Registros sobre la localización de elementos en pantallas:
────────────────────
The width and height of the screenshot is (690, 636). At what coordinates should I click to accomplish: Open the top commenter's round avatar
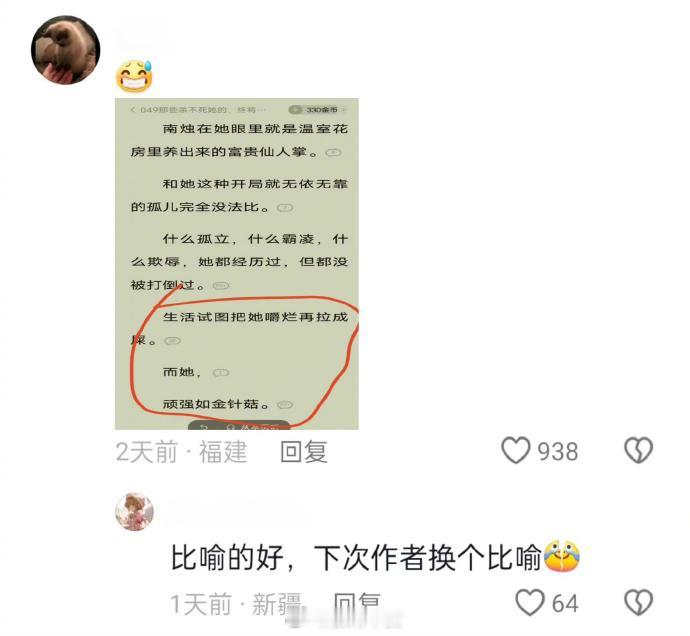coord(66,50)
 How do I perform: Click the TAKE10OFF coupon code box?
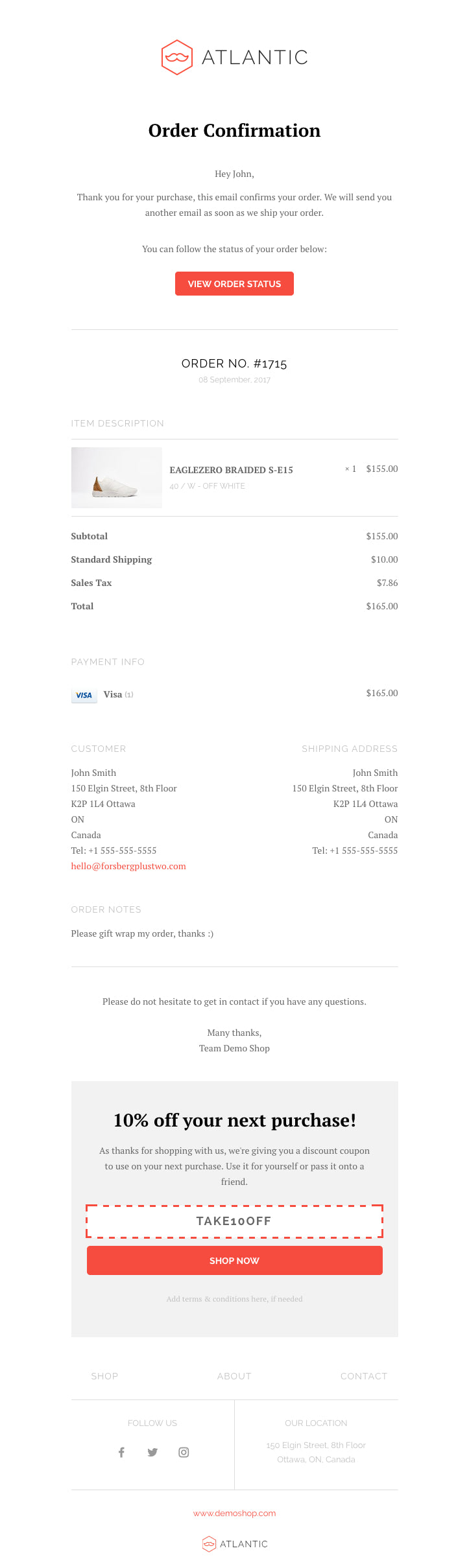[234, 1221]
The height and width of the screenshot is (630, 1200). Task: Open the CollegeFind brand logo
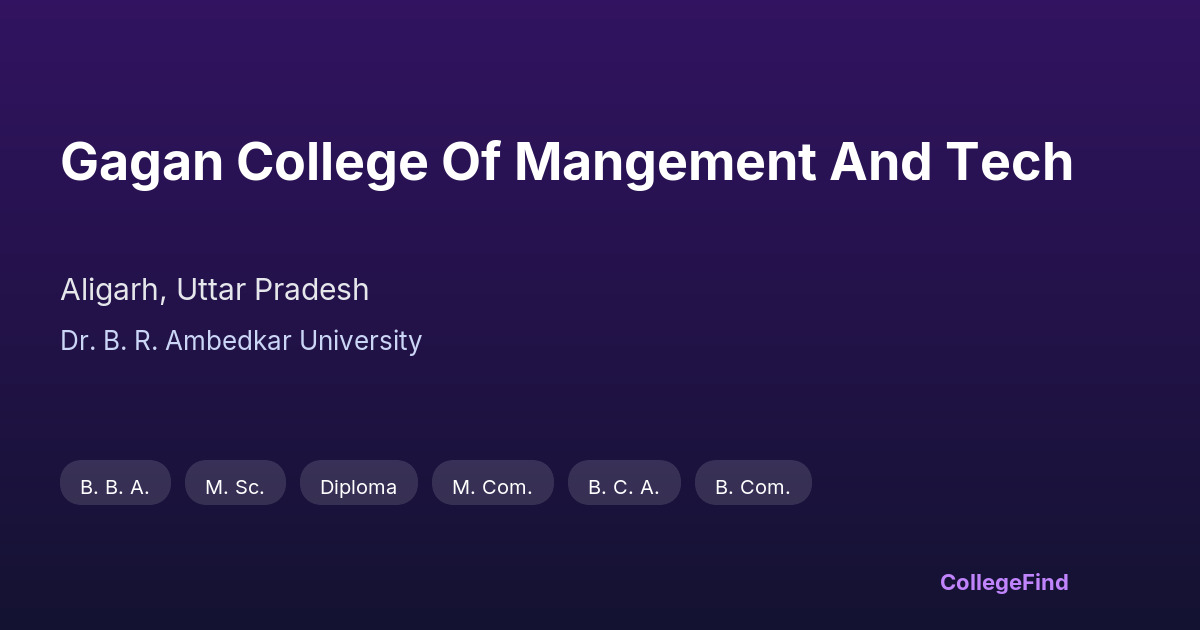[x=1004, y=582]
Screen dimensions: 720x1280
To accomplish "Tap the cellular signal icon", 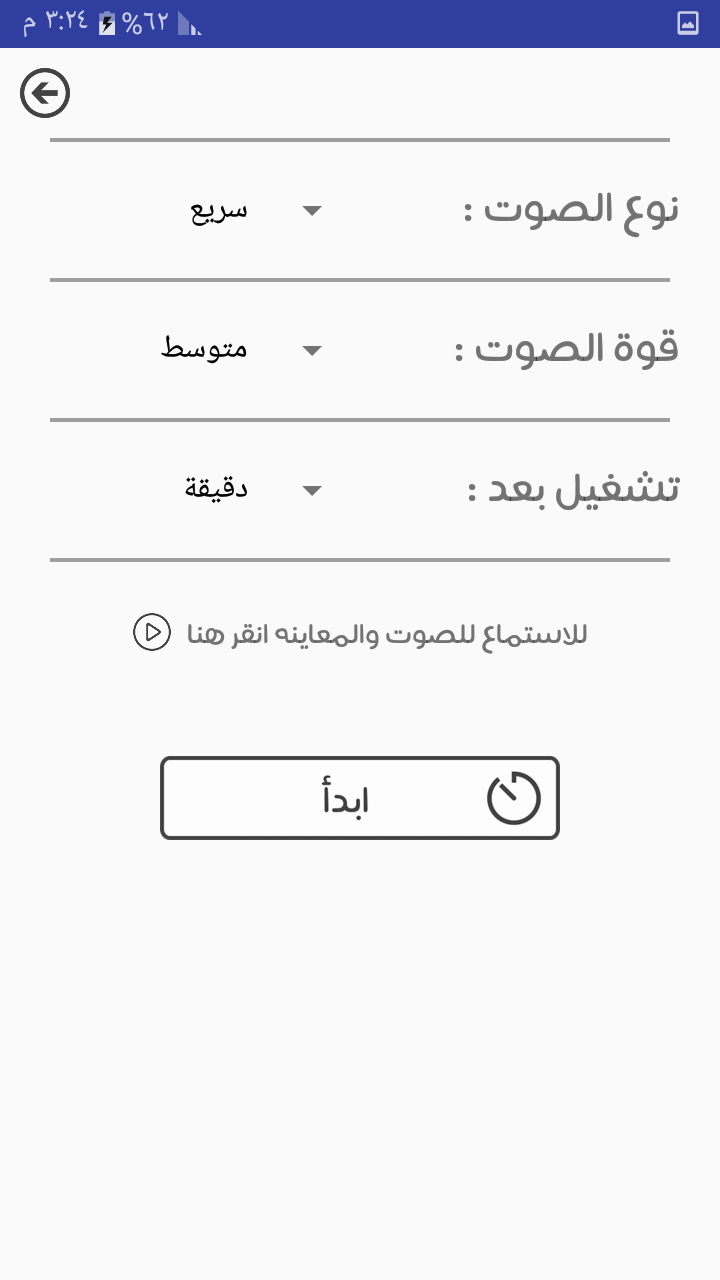I will tap(189, 24).
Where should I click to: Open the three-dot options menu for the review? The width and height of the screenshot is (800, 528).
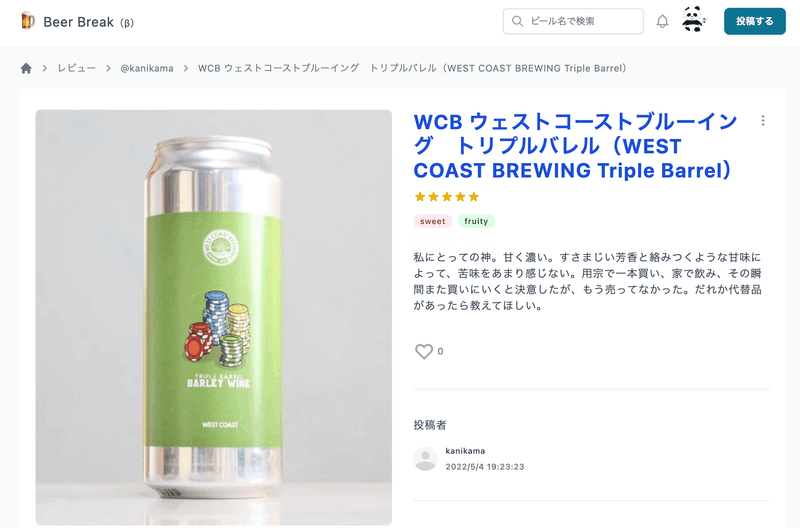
────────────────────
* [OBJETIVO DEL EJERCICIO] Filtra los datos de arriba y copia cada línea que contenga la palabra "Open". Ten en cuenta las mayúsculas y minúsculas.

* [RESULTADO DEL EJERCICIO]
The width and height of the screenshot is (690, 636). At what coordinates should I click to accomplish: Open the top commenter's round avatar
The height and width of the screenshot is (630, 1200). Task: Open the CollegeFind brand logo
Where should I click to: Open the three-dot options menu for the review? The width and height of the screenshot is (800, 528).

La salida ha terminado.